Centrale Raad van Beroep, 25-06-2025, ECLI:NL:CRVB:2025:934, 22/3715 WMO15
Centrale Raad van Beroep, 25-06-2025, ECLI:NL:CRVB:2025:934, 22/3715 WMO15
Gegevens
- Instantie
- Centrale Raad van Beroep
- Datum uitspraak
- 25 juni 2025
- Datum publicatie
- 27 juni 2025
- ECLI
- ECLI:NL:CRVB:2025:934
- Zaaknummer
- 22/3715 WMO15
Inhoudsindicatie
Appellant is overleden. Geen belanghebbenden. Hoger beroep niet-ontvankelijk. Geen procesbelang.
Uitspraak
22/3715 WMO15
Centrale Raad van Beroep
Enkelvoudige kamer
Uitspraak op het hoger beroep tegen de uitspraak van de rechtbank Midden-Nederland van 26 oktober 2022, 22/2097 (aangevallen uitspraak)
Partijen:
wijlen [appellant] te [woonplaats] (appellant)
het college van burgemeester en wethouders van Almere (college)
Datum uitspraak: 25 juni 2025
SAMENVATTING
Appellant is overleden. Het hoger beroep is niet-ontvankelijk wegens het ontbreken van procesbelang.
PROCESVERLOOP
Namens appellant heeft mr. K. Wevers hoger beroep ingesteld.
Het college heeft een verweerschrift ingediend.
Het college heeft op 2 januari 2025 laten weten dat appellant op [datum] 2024 is overleden.
De Raad heeft, gelet op het bepaalde in artikel 8:26, tweede lid, van de Algemene wet bestuursrecht, in de Staatscourant van 16 mei 20251 aangekondigd dat de behandeling van de zaak op de zitting van 4 juni 2025 zal plaatsvinden. Van de zijde van de erfgenamen van appellant is niemand ter zitting verschenen. Het college heeft zich laten vertegenwoordigen door mr. S. Piets.
OVERWEGINGEN
1. Appellant is op [datum] 2024 overleden. Daarmee is zijn belang bij de voortzetting van het geding vervallen. Voorafgaand aan de aankondiging in de Staatscourant is aan mr. Wevers bij brieven van 25 oktober 2024, 13 november 2024 en 25 maart 2025 gevraagd om de Raad te laten weten of hij weet wie de erven van appellant zijn en of zij de procedure wensen voort te zetten. Mr. Wevers heeft weliswaar gesteld dat de zoon van appellant heeft ingestemd met het voortzetten van de procedure, maar heeft niet genoemd wie dit is en waar deze persoon woont. Een onderbouwing van de stelling dat hij de procedure wenst voort te zetten ontbreekt.

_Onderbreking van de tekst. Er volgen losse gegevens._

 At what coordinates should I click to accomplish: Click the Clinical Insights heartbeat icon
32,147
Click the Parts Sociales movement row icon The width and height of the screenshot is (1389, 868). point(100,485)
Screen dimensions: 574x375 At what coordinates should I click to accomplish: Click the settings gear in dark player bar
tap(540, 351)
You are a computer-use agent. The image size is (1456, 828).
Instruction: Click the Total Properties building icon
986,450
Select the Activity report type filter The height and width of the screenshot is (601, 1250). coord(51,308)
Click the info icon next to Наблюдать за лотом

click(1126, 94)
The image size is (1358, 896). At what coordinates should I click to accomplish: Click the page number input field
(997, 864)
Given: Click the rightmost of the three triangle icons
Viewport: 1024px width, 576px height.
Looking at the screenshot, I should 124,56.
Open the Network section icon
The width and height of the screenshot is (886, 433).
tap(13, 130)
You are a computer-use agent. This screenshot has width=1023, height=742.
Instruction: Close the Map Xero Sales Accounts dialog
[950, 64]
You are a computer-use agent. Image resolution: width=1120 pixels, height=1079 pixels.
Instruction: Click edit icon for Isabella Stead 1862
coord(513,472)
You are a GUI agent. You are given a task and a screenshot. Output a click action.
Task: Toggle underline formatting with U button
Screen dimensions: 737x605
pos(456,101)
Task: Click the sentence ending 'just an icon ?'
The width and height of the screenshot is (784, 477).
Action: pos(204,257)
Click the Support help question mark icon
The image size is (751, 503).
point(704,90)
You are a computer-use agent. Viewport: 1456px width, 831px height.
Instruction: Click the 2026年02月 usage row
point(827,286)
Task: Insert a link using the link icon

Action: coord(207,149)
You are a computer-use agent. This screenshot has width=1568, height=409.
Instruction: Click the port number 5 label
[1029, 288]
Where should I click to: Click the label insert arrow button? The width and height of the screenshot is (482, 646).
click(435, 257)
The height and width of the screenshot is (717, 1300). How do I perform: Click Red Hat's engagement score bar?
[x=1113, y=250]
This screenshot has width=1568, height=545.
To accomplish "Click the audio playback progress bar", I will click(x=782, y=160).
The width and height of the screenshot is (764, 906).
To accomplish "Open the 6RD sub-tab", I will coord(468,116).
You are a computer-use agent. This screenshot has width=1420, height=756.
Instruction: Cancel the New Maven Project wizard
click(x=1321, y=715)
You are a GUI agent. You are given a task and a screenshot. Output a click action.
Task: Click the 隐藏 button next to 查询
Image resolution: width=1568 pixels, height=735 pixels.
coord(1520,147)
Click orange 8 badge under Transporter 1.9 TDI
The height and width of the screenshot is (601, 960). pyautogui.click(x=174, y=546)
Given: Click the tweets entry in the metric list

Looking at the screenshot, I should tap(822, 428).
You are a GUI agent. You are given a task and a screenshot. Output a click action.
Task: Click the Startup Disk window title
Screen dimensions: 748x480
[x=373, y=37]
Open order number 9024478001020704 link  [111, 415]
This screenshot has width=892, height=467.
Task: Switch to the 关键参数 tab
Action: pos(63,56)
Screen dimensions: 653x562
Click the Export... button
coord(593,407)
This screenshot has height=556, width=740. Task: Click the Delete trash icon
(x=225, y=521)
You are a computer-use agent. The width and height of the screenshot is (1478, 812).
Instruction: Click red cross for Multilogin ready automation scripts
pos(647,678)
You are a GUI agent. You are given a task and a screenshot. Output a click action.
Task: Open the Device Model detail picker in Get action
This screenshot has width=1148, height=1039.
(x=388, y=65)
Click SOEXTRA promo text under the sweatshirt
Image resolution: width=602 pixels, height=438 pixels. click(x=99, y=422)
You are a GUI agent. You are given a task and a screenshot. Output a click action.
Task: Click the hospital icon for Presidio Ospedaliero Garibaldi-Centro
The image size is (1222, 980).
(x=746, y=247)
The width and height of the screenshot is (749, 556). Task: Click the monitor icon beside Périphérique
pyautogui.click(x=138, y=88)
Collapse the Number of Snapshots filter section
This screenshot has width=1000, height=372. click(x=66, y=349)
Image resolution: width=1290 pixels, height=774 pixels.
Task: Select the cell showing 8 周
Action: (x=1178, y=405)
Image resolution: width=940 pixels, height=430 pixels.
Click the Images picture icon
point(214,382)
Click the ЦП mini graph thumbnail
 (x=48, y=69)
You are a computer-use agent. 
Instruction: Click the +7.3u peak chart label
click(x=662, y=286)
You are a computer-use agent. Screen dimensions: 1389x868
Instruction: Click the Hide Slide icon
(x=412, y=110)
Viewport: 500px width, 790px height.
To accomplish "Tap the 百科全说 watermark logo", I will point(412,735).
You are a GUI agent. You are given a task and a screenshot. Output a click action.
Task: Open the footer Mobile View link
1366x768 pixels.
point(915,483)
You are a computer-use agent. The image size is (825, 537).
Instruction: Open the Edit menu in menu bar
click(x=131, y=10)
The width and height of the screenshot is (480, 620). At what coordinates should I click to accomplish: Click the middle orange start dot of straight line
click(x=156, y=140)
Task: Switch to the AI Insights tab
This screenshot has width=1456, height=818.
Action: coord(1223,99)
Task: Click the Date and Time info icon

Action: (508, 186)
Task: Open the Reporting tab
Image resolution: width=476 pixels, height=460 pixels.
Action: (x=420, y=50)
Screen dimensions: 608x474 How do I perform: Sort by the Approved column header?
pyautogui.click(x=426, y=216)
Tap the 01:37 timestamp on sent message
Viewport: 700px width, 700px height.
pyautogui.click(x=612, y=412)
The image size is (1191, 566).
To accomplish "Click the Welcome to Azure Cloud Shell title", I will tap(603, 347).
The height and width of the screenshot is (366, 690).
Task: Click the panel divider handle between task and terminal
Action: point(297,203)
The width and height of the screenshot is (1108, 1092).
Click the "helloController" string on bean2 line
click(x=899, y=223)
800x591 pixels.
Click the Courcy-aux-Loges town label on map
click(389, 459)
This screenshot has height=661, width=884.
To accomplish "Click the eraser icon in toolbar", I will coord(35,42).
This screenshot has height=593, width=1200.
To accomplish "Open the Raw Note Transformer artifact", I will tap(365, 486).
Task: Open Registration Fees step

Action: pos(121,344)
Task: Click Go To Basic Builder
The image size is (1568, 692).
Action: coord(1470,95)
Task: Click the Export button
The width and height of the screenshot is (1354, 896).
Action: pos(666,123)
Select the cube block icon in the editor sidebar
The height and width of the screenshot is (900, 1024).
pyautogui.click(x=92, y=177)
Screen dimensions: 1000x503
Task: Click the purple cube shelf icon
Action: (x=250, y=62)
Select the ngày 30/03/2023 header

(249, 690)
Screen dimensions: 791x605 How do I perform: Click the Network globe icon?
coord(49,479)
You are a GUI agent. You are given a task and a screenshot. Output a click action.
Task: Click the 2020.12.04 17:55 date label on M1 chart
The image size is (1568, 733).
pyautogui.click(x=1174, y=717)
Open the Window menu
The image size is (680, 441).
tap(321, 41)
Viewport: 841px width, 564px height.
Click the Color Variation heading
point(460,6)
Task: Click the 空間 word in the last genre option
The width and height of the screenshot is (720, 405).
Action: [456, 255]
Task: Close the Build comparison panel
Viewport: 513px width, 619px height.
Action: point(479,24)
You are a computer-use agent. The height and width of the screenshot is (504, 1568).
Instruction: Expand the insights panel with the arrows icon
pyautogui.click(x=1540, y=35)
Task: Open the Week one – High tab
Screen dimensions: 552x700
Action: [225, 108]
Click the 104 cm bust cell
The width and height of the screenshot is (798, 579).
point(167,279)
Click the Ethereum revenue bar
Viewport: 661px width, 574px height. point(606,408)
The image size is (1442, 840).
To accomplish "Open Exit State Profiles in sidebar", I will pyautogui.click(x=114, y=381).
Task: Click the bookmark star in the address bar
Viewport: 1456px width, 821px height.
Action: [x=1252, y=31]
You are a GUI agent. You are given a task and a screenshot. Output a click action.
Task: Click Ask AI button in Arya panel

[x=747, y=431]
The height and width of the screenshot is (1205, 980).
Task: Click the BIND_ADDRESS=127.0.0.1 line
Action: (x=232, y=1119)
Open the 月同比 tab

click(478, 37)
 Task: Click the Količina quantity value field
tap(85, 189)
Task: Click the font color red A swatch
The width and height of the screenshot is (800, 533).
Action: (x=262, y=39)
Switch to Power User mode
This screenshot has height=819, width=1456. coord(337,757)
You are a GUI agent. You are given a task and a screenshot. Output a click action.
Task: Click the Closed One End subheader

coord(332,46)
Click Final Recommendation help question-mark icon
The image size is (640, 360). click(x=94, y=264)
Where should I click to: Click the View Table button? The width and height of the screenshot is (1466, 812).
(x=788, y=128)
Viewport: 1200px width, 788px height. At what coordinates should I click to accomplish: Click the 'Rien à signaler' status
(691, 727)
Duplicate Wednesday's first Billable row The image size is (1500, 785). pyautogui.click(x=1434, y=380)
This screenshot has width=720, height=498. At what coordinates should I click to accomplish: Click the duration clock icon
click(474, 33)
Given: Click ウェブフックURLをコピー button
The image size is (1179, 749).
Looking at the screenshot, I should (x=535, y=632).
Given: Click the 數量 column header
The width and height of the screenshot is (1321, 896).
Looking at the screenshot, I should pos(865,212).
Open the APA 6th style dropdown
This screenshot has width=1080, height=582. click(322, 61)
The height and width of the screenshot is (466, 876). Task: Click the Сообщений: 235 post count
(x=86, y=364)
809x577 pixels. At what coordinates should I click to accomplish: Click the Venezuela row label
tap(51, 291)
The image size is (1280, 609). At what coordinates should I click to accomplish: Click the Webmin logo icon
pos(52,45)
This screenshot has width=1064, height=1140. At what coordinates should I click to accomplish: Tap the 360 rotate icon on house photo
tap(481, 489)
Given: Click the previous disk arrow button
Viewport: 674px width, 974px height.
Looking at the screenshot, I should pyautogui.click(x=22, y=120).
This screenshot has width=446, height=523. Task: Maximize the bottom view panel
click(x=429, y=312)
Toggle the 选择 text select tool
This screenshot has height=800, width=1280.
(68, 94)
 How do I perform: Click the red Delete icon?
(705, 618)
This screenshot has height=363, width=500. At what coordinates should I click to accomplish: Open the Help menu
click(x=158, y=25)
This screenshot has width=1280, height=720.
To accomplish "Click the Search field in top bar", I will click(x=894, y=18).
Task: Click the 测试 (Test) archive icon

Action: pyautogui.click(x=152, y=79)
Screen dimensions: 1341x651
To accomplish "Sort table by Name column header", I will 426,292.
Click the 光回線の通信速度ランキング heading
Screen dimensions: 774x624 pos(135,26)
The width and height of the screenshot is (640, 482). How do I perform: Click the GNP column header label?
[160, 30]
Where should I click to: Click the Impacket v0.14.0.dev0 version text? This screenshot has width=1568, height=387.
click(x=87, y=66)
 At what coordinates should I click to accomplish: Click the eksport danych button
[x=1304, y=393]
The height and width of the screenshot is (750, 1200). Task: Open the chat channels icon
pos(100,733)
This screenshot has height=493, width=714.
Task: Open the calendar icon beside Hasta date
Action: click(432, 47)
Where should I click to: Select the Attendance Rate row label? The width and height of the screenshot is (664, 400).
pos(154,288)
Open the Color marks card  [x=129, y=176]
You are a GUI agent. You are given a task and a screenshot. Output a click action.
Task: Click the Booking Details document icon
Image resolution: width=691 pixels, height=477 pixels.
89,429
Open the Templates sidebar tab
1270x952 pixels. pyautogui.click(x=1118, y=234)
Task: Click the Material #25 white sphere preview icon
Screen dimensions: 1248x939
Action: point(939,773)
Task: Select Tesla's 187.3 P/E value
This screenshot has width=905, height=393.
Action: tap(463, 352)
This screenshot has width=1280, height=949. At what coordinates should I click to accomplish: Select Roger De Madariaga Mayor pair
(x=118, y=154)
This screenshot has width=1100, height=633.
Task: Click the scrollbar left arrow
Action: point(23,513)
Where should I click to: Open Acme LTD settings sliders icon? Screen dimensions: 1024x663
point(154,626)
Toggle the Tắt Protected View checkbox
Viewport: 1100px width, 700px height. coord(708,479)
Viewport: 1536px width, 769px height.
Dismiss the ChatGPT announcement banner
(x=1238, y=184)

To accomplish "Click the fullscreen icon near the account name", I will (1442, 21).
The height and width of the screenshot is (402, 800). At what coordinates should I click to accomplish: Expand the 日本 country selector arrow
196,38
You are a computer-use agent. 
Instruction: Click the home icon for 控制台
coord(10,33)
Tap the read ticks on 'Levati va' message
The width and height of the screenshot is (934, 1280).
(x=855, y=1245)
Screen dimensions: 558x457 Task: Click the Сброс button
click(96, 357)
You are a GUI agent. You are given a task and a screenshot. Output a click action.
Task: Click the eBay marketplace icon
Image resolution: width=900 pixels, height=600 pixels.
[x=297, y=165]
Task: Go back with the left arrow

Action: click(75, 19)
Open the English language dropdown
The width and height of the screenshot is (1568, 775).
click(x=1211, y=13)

2. Ook na de aankondiging in de Staatscourant hebben zich geen belanghebbenden gemeld met het verzoek als partij aan het geding deel te mogen nemen. Niet is gebleken van erfgenamen die appellant als partij in dit geding zijn opgevolgd en die het geding zouden willen voortzetten.
3. Dit betekent dat er geen procesbelang meer is bij een beoordeling van het hoger beroep. Het hoger beroep is daarom niet-ontvankelijk.
4. Voor een proceskostenveroordeling bestaat geen aanleiding.
BESLISSING
De Centrale Raad van Beroep verklaart het hoger beroep niet-ontvankelijk.
Deze uitspraak is gedaan door C.W.C.A. Bruggeman, in tegenwoordigheid van N. el Khabazi als griffier. De beslissing is uitgesproken in het openbaar op 25 juni 2025.